> [About this task]:
Check each statement against the announcement on the stainless steel flange investigations, answering yes or no and quoting the deciding words. 1. The petitions were filed on August 16. 2. In 2016, imports of the flanges from India were valued below those from China. 3. The preliminary AD determination is scheduled for November 2017.

Today, U.S. Secretary of Commerce Wilbur Ross announced the initiation of new antidumping duty (AD) and countervailing duty (CVD) investigations to determine whether imports of stainless steel flanges from China and India are being dumped in the United States, and whether producers in China and India are receiving alleged unfair subsidies.

“The Department will act swiftly, while assuring a full and fair assessment of the facts, to ensure that everyone trades on a level playing field,” said Secretary Ross. “The Trump administration will defend American workers and businesses with every tool at our disposal.”

These AD and CVD investigations were initiated based on petitions filed by the Coalition of American Flange Producers and its individual members: Core Pipe Products, Inc. (Carol Stream, Ill.) and Maass Flange Corporation (Houston, Texas) on August 16. The estimated dumping margins alleged by the petitioners range from 99.23 to 257.11 percent and 78.49 percent to 145.25 percent for China and India, respectively. The unfair subsidies alleged by the petitioners are estimated to be above de minimis.

In the AD investigation, the Commerce Department will determine whether imports of stainless steel flanges from China and India are being dumped in the U.S. market at less than fair value.

In the CVD investigations, the Commerce Department will determine whether Chinese and Indian producers of stainless steel flanges are receiving unfair government subsidies.

If the Commerce Department determines that stainless steel flanges from China and India are being dumped into the U.S. market and/or receiving unfair government subsidies, and if the U.S. International Trade Commission (ITC) determines that dumped and/or unfairly subsidized U.S. imports of stainless steel flanges from China and India are causing injury to the U.S. industry, the Commerce Department will impose duties on those imports in the amount of dumping and/or unfair subsidization found to exist.

In 2016, imports of stainless steel flanges from China and India were valued at an estimated $16.3 million and $32.1 million, respectively.

Click HERE for a fact sheet on these initiations.

Next Steps:

During the Commerce Department’s investigations into whether stainless steel flanges are being dumped and/or unfairly subsidized, the ITC will conduct its own investigations into whether the U.S. industry and its workforce are being harmed by such imports. The ITC will make its preliminary determinations on or before October 2. If the ITC preliminarily determines that there is injury or threat of injury, then the Commerce Department investigations will continue, with a preliminary CVD determination scheduled for November 2017, and a preliminary AD determination scheduled for January 2018, unless these deadlines are extended.

If the Commerce Department preliminarily determines that dumping or unfair subsidization is occurring, then it will instruct U.S. Customs and Border Protection to start collecting cash deposits from all U.S. companies importing the subject stainless steel flanges from China and India.

Final determinations by the Commerce Department in these cases are scheduled for January 2018 for the CVD investigations, and April 2018 for the AD investigations, but those dates may be extended. If the Commerce Department finds that products are not being dumped or unfairly subsidized, or the ITC finds in its final determinations there is no harm to the U.S. industry, then the investigations will be terminated and no duties will be collected.

From January 20, 2017, through September 6, 2017, Commerce has initiated 62 antidumping and countervailing duty investigations – a 41 percent increase over the previous year. For this same period in 2016, Commerce initiated 44 AD and CVD investigations. Commerce currently maintains 407 antidumping and countervailing duty orders which provide relief to American companies and industries impacted by unfair trade.

Foreign companies that price their products in the U.S. market below the cost of production or below prices in their home markets are subject to “antidumping duties.” Companies that receive unfair subsidies from their governments, such as grants, loans, equity infusions, tax breaks and production inputs, are subject to “countervailing duties” aimed at directly countering those subsidies.

> [Supplied data]:
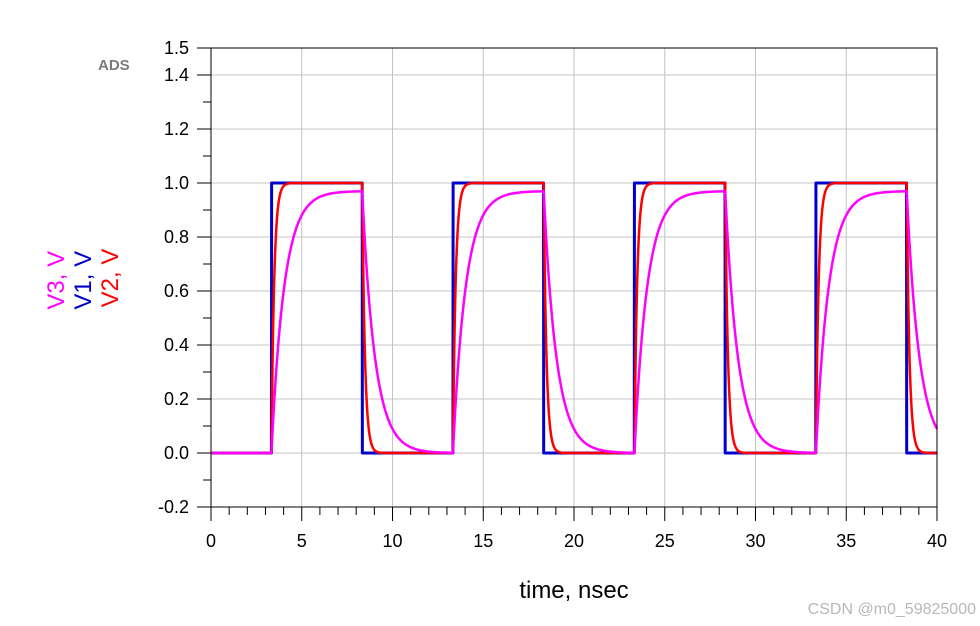 This screenshot has width=980, height=626. Describe the element at coordinates (176, 75) in the screenshot. I see `y-tick-label: 1.4` at that location.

> [Answer box]:
1. Yes: "Maass Flange Corporation (Houston, Texas) on August 16"
2. No: "imports of stainless steel flanges from China and India were valued at an estimated $16.3 million and $32.1 million, respectively"
3. No: "a preliminary AD determination scheduled for January 2018"